- Activity: Which lines run from the one containing "This screenshot has height=720, width=1280." to the end of the material below? Retype exactly those, both ends included, and nothing else.

- Data supplied:
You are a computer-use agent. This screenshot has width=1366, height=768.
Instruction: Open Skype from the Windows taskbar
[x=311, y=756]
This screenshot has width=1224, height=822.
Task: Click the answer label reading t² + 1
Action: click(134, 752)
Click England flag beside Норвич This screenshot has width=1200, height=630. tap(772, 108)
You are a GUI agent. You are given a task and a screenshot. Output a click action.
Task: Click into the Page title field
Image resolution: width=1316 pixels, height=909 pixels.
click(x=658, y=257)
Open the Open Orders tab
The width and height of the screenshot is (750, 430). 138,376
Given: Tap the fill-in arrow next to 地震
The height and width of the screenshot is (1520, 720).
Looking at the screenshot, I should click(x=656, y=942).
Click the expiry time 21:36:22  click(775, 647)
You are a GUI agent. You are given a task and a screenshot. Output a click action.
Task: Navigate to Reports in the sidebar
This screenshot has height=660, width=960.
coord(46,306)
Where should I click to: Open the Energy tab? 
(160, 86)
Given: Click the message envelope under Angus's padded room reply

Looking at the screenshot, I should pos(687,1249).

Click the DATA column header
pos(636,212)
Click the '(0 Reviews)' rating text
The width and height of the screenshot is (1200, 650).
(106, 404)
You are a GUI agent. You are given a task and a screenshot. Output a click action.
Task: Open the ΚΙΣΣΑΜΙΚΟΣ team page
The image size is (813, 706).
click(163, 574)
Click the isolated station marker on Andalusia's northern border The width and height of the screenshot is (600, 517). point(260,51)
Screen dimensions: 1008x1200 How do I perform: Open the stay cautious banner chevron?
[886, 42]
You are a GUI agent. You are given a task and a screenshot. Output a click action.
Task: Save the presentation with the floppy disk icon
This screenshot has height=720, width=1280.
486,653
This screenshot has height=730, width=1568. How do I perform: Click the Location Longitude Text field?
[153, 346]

- Result for this exercise:
This screenshot has height=720, width=1280.
486,653
This screenshot has height=730, width=1568. How do I perform: Click the Location Longitude Text field?
[153, 346]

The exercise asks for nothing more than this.